The switching cost isn’t just about choosing a different AI model—it’s about abandoning weeks or months of personalized context that makes the assistant truly useful.

Extending the dynamic

  • Real‑estate search – A ChatGPT‑assisted property hunt accumulates context about your preferences, budget constraints, location priorities, and decision‑making patterns. Switching to a different AI assistant means starting that entire context‑building process from scratch.

From a competitive‑strategy perspective, this represents defensible differentiation through accumulated context rather than superior technology. Even if Anthropic or Google develops better foundational models, the friction of recreating established workflows and context within new platforms creates substantial user retention.

My prediction: Within 12 months we’ll see users who are technically aware that competitor models might perform better on specific tasks, but who remain locked into ChatGPT because their integrated workflows and accumulated context make switching prohibitively costly.

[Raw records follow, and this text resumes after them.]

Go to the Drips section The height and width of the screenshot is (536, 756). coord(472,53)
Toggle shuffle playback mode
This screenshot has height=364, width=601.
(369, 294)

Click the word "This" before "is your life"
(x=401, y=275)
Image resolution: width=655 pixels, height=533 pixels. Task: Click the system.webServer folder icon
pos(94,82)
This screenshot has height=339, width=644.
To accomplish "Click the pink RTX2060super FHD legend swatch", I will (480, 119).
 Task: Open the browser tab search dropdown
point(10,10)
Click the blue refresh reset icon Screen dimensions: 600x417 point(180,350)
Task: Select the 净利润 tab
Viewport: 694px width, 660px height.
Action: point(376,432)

Implications for AI Strategy

For developers

  • The question is no longer just “which model is best?” but “which platform provides the most comprehensive development and deployment infrastructure?
  • OpenAI’s Agent Kit, combined with its API ecosystem, creates a compelling solution for teams that don’t require multi‑model flexibility.

For enterprises

  • Evaluation criteria expand beyond model performance to include integration depth, context persistence, and workflow continuity.
  • Companies need to assess whether OpenAI’s platform advantages outweigh the risks of single‑vendor dependency.
  • An AI‑readiness assessment for EU SMEs should now evaluate platform lock‑in risks alongside capability requirements.

For competitors

  • The strategic response can’t focus purely on model‑capability improvements.
  • Anthropic, Google, and other foundation‑model companies need platform strategies that provide comparable workflow integration and context persistence—or they risk becoming infrastructure providers for OpenAI’s platform.
  • Digital‑transformation strategy increasingly requires platform‑level thinking, not just model selection.

Historical Parallel

During the mobile platform wars, having a superior mobile operating system (e.g., Windows Mobile’s features) wasn’t sufficient to compete with iOS and Android’s ecosystem advantages and developer mindshare. A similar dynamic may be emerging in AI platforms.

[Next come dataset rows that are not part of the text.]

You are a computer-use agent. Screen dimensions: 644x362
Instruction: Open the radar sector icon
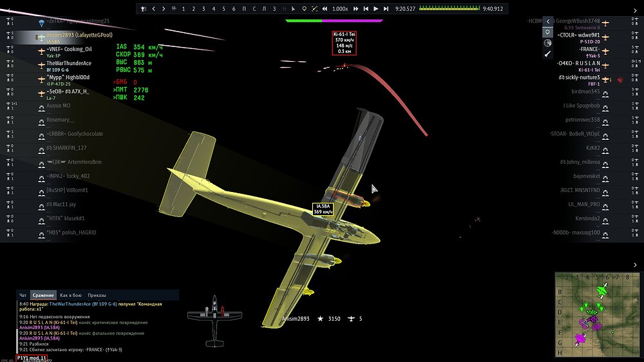tap(547, 43)
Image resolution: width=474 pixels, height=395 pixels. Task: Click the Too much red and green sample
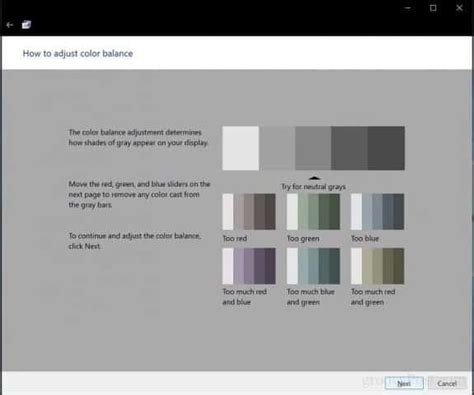click(x=378, y=266)
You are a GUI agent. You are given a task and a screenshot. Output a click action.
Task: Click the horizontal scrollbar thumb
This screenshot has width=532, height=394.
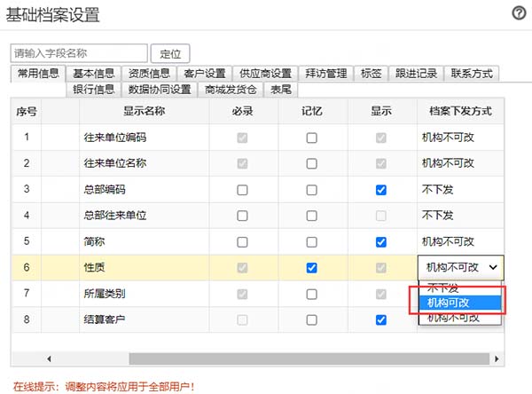[310, 359]
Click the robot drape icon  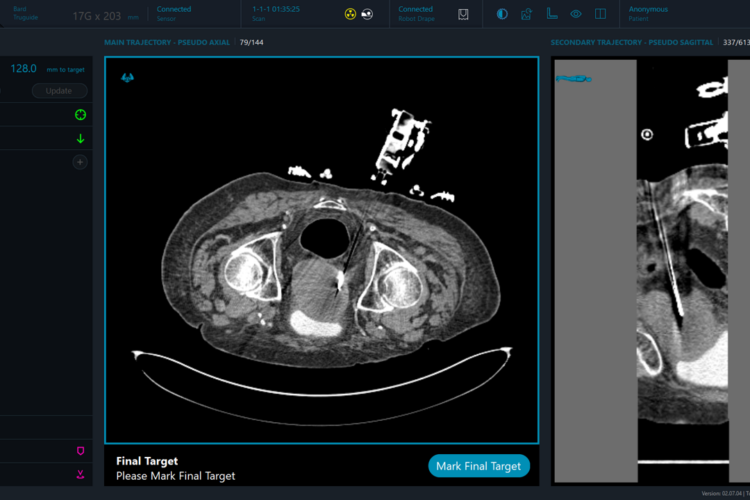(x=463, y=15)
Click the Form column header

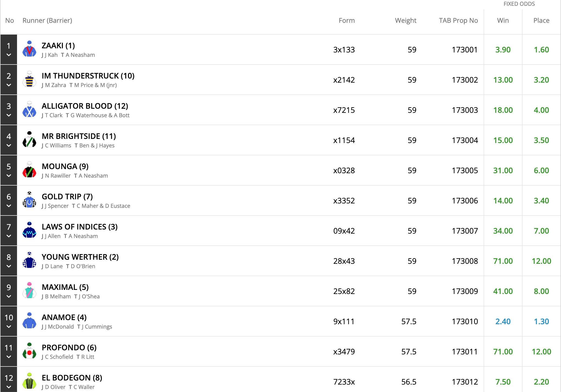click(347, 21)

OpenAI DevDay 2025 represents more than product announcements—it’s the first clear articulation of platform strategy in the post‑ChatGPT era. While the developer community debates whether Agent Kit threatens existing automation platforms, a more significant disruption may come from Apps in ChatGPT, creating new interaction paradigms and incurring switching costs.

Strategic Takeaway for Business Leaders

We’re entering a phase where AI competitive advantage comes not just from model capabilities, but from platform integration depth and accumulated context. Organizations developing AI strategies must assess both immediate functionality and long‑term implications of platform lock‑in. This requires executive AI advisory that goes beyond tool selection to platform‑architecture decisions.

  • Developers & founders: The agent‑building space remains competitive and viable, especially for teams that prioritize model flexibility and avoid vendor lock‑in. However, the bar for user experience and integration depth has been raised significantly. Workflow automation design now requires platform‑level thinking.
  • Broader industry trend: We’re transitioning from AI as a capability to AI as an interface layer. The companies that win won’t necessarily have the best models—they’ll have the most seamless integration between AI intelligence and daily workflows. This shift demands AI automation consulting that addresses platform strategy.

, not just implementation tactics.

Written by Dr. Hernani Costa and originally published at First AI Movers.

Subscribe to the First AI Movers Newsletter for daily, no‑fluff AI business insights, practical and compliant AI playbooks for EU SME leaders. First AI Movers is part of Core Ventures.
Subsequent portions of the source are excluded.